The controversial columnist Yann Moix confessed in an interview with the Parisian to have had a professional “burnout” during his last year on the show On is not lying. Back on a syndrome at least as controversial as this famous patient.
While the last show ofWe are not in bed with Yann Moix was broadcast on France 2, the controversial columnist confessed in an interview with Parisian having had a burnout this year, before retiring.
The journalist from Le Parisien, however, questioned him on a completely different subject, namely the production of a documentary on the migrant camps in Calais, for which he took up the cause: “I did not want to make this film. But I I was overwhelmed and overwhelmed by what I saw. I could not but do it. Politicians pretend to control the situation of what will be the major subject of the 21st century. When Macron came to Calais, the town has been cleaned up. Migrants don’t vote so he doesn’t care. (…) Migrants have turned my life upside down. I burned out. My body let me down and my girlfriend gave me away. left, “says the chronicler.

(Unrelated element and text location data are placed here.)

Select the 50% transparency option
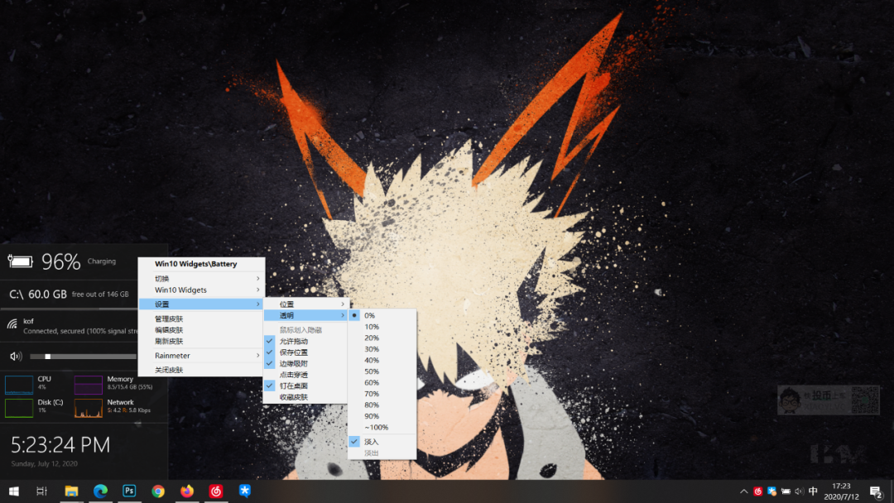371,371
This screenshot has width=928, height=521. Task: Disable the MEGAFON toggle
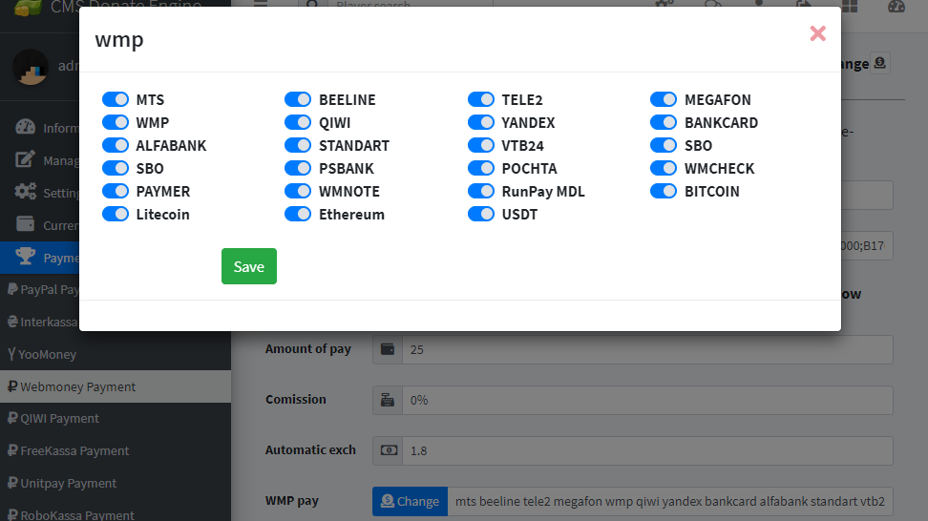pyautogui.click(x=664, y=99)
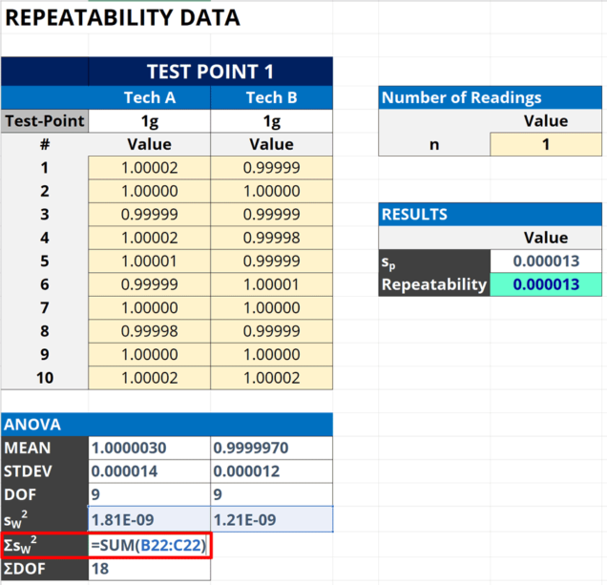The width and height of the screenshot is (607, 585).
Task: Select Tech A reading 8 value 0.99998
Action: point(150,331)
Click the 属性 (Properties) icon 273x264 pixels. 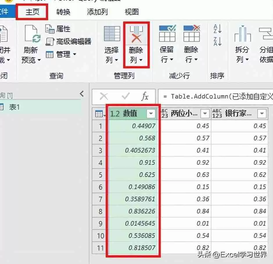coord(50,28)
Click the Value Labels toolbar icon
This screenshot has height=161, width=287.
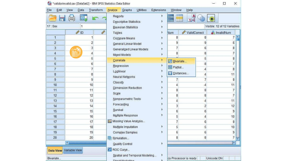pos(192,18)
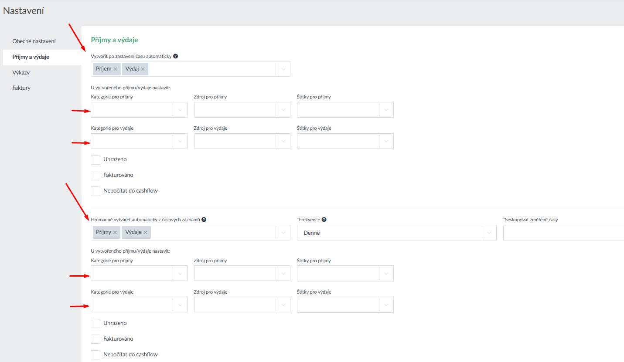Open the 'Obecné nastavení' settings section
The height and width of the screenshot is (362, 624).
34,41
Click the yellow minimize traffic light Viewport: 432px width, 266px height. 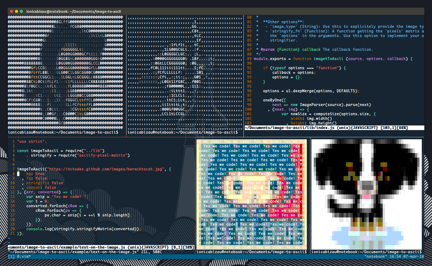point(16,11)
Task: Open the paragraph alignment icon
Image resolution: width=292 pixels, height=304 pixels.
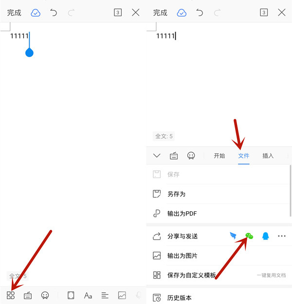Action: coord(105,295)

12% of the working population could be affected by burnout
But where are we at this thorny medical question, and can a state of burnout syndrome, better known under the name of “burn-out”, be drawn up in the workplace? In general, in France, the number of recognized mental illnesses has increased by seven between 2012 and 2016, from 82 to 563 (source: Academy of Medicine), but burnout is still not one of them. The term, used since the 1970s, is not referenced either in the International Classification of Diseases of the World Health Organization, or in the Diagnostic and Statistical Manual of Mental Disorders. Relying on the Technologia cabinet, which estimates that 12% of the working population could be affected by burnout, the LFI deputy François Ruffin defended in vain, at the beginning of last February, a bill aimed at recognizing the syndrome. burnout as an occupational disease.
However, “burn-out can have serious consequences on the lives of people and requires medical treatment”, emphasizes the High Authority of Health, specifying that this syndrome, by its various and transverse manifestations, can be difficult to identify. It is “sometimes wrongly diagnosed or confused with other mental disorders” and thus inadequately treated. Hence the need for recommendations in order to help treating physicians and occupational physicians to diagnose burnout, deal with it in an appropriate manner and support the return to work.
The manifestations of burnout
Initially, it is a question of “identifying the manifestations of burn-out”, even though they may differ from one individual to another, gradually settle in and resemble those linked to other disorders. psychic or physical. “These main symptoms are both emotional (anxiety, sadness, hypersensitivity, absence of emotion …), cognitive (memory, attention, concentration problems …), behavioral or interpersonal (social isolation, aggressive or violent behavior, decrease in empathy, addictive behavior …), motivational (disengagement, professional questioning, devaluation …) than physical (sleep disorders, musculoskeletal disorders, gastrointestinal intestinal …) “, indicates the HAS.
The etiological factors of burnout are those of psycho-social risks: work demands, emotional demands, lack of autonomy, lack of social support and recognition, value conflicts, job and job insecurity. The risks linked to the subject’s personality also come into play: individual factors can be determining factors of vulnerability.